J. Mills/Save the Tiger Fund
Tigers on a fur and tiger farm in China's Heilongjiang Province.
Tigers on a fur and tiger farm in China's Heilongjiang Province. J. Mills/Save the Tiger Fund
Tigers on a farm in China attack a cow released from a truck.
Conservation experts say the wild tiger may be headed for extinction. Twenty years ago, there were tens of thousands of these big cats in the wild. Today, there may be fewer than 3,000.
One of the biggest threats to wild tigers is poachers, who kill the animals with snares and poisons. Almost every part of a tiger can be sold. But by most accounts, it's the booming black market for traditional Asian medicines, such as tiger-blood wine and powdered tiger bone, that keep the poachers in business. Attempts to close this market by cracking down on poachers and banning products made from tiger parts have failed, especially in China.
Some conservationists say it's time to take a radical step to save the wild tigers: Legalize the sale of tiger bones and organs taken from the carcasses of big cats raised on Chinese tiger farms.
"There are roughly 4,000 tigers living on these farms, which means about 300 to 400 tigers die a natural death each year," said Barun Mitra of the free market Liberty Institute in New Dehli, India. "The question is: What do you do with their bones and carcasses?"
Mitra wants to flood the traditional medicine market with those bones and carcasses. So do the owners of the 14 registered tiger farms in China. Mitra says prices will fall sharply if it happens. If prices fall far enough, tiger poachers will be undersold. If that happens, they'll stop killing tigers in the wild because they can't make money from it.

---------------

• [WHAT YOU WILL DO]
**a.** Answer these questions from the tiger farming article, marking each answer (i), (ii) or (iii):
(i) How many wild tigers may exist today?
(ii) About how many tigers live on the farms, according to Barun Mitra?
(iii) How many registered tiger farms are there in China?
**b.** Duplicate everything in the tiger farming article from "Conservation experts say" down to "especially in China.".

• [GIVEN MATERIAL]
---------------

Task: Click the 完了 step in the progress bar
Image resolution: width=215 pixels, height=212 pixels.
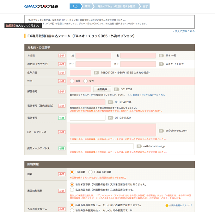Action: 145,6
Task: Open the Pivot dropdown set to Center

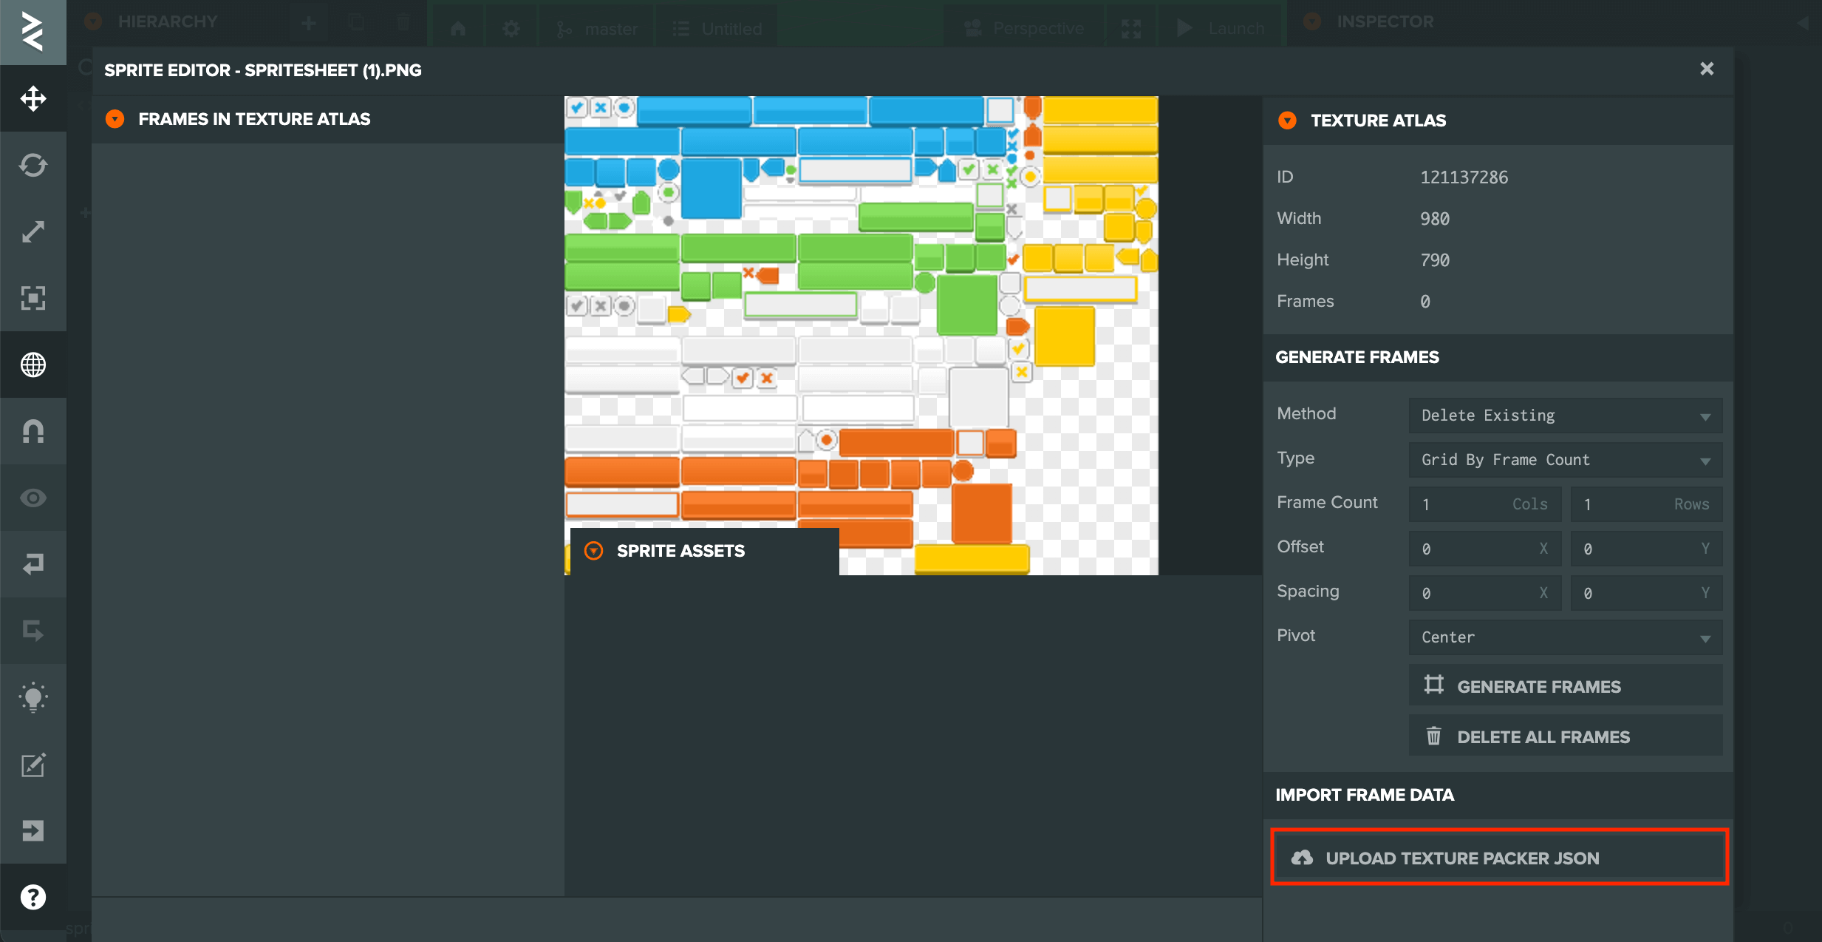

---------------

• [ANSWERS FOR THE EXERCISE]
**a.**
(i) Fewer than 3,000
(ii) Roughly 4,000
(iii) 14

**b.**
Conservation experts say the wild tiger may be headed for extinction. Twenty years ago, there were tens of thousands of these big cats in the wild. Today, there may be fewer than 3,000.
One of the biggest threats to wild tigers is poachers, who kill the animals with snares and poisons. Almost every part of a tiger can be sold. But by most accounts, it's the booming black market for traditional Asian medicines, such as tiger-blood wine and powdered tiger bone, that keep the poachers in business. Attempts to close this market by cracking down on poachers and banning products made from tiger parts have failed, especially in China.